Wednesday, May 12, 2010

2007 Trimbach Riesling, Alsace France

Terry post:

Summer Wine Series.

Customers are always right and when I was Wine Director at Restaurant 219 we selected several Riesling wines for the list to suit the wants, needs and desires of our diners. We had some that were overly sweet and some which were just right.

Visiting the Restaurant again a few weeks ago I had the pleasure of sampling the 2007 Trimbach Riesling. In a word: fantastic.

Where Riesling too often has the reputation of being overly sweet and abundantly fragrant, Trimbach provides a graceful and understated contribution to the genre.

My impression: Light golden in the glass. Apple, peach and citrus on the nose. Crisp. Clean. Not sweet at all, holding with a moderately acidic backbone to make for a food-friendly wine. Enduring long finish with apples and peaches. Highly recommended.

Second thoughts: Rieslings are often done poorly with vintners bowing to the temptation to create an overly sweet and overly floral offering. It is the restraint and the grace of this wine which rewards the drinker and for which I find so appealing. There is a lot of great stuff going on here, and it is not at all loud or clumsy in the process.

This is the wine equivalent of Audrey Hepburn descending the stairs in the movie, "Breakfast at Tiffany's". And, like all things Hepburn, it is not to be missed.

$18-$20 at retail.

~ Terry


  1. Great post Terry. There are many great Alsace producers and some fantastic wines made there. I had a tasting in April of the wines from Rolly-Gassman and we tasted some older Rieslings from 2004 and 1997. I have to say that they were still showing wonderful fruit and acidity but were developing a honeyed layer from some late botrytis. If you would like to see how white wines can really develop in the bottle then Alsace is a great place to start.

  2. Nice review, Brother, and I agree there are few things nicer than a well-crafted dry Riesling from France.

    However, before we totally dismiss the sweeter styled Rieslings made popular in Germany, by suggesting they are of lesser quality, I'd like to stand in defense of our northern grown noble grape.

    Grapes grown in the Alsace enjoy a more conducive environment for ripening. Note they don't grow Cabernet there...because these grapes cannot ripen. But in good years, Riesling can fully ripen and develop wonderful flavors you describe. In areas north of Alsace, in Germany, we are bumping into the northern limit of Vinifera growing, making it sometimes impossible to ripen Riesling.

    Underripe Riesling, sometimes with sugar levels barely reaching 9% sugar (9 degrees Brix) will possess mouth-pucking acidity, happen somewhat frequently. Thus, the quality standards in German (modeled by France but incorporating a sugar as quality indicator) equate to sugar levels in the grapes at harvest.

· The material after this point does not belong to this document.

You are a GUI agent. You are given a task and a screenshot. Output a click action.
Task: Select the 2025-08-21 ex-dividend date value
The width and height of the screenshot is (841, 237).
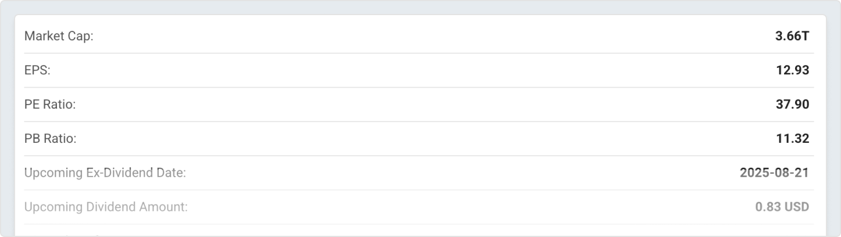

    Low alcohol wine (from grapes with little sugar) either need a sugar addition at harvest/crush to increase potential alcohol, or sweeten the low alcohol wine to balance out the perception of tartness. Yes, floral - good, Yes, sweet - good. As they need to be.

    Like I said, there's nothing like a good, dry Riesling, but there is also nothing like a well-crafted sweeter styled German/Washington Riesling.


  3. Would not disagree. Have enjoyed several bottles of the various Dr. Loosen brand with great pleasure.

    That said, I tend to see all wine in terms of its ability to pair with food. A sweet Riesling is a wonderful wine to sip and enjoy by itself by is the Devil when trying to pair with anything this side of Chinese take-out.

    A dry, mildly acidic Riesling has the floral components, and fruit AND the knack to be a pleasant dining companion.

    So. I agree with you. Sweet Rieslings are attractive. I'd just add that I prefer the dryer stuff 'cause it's better with food.

    ~ TJ

  4. Have you tried the Trimbach Pinot Blanc (2007)? Restrained, but mouthwatering and fresh with lots of apple fruit going on.

  5. I have not tried the Trimbach Pinot Blanc. If I see it, I'll buy it and give it a try. Thanks for the suggestion.

    ~ TJ

  6. I tried the 2004 version of this wine. Though it has high marks on multiple sites, I found it to be very plain, just sweet, with no complexity at all. German Rieslings seem to be at least more mature in their complexity, at least to some degree.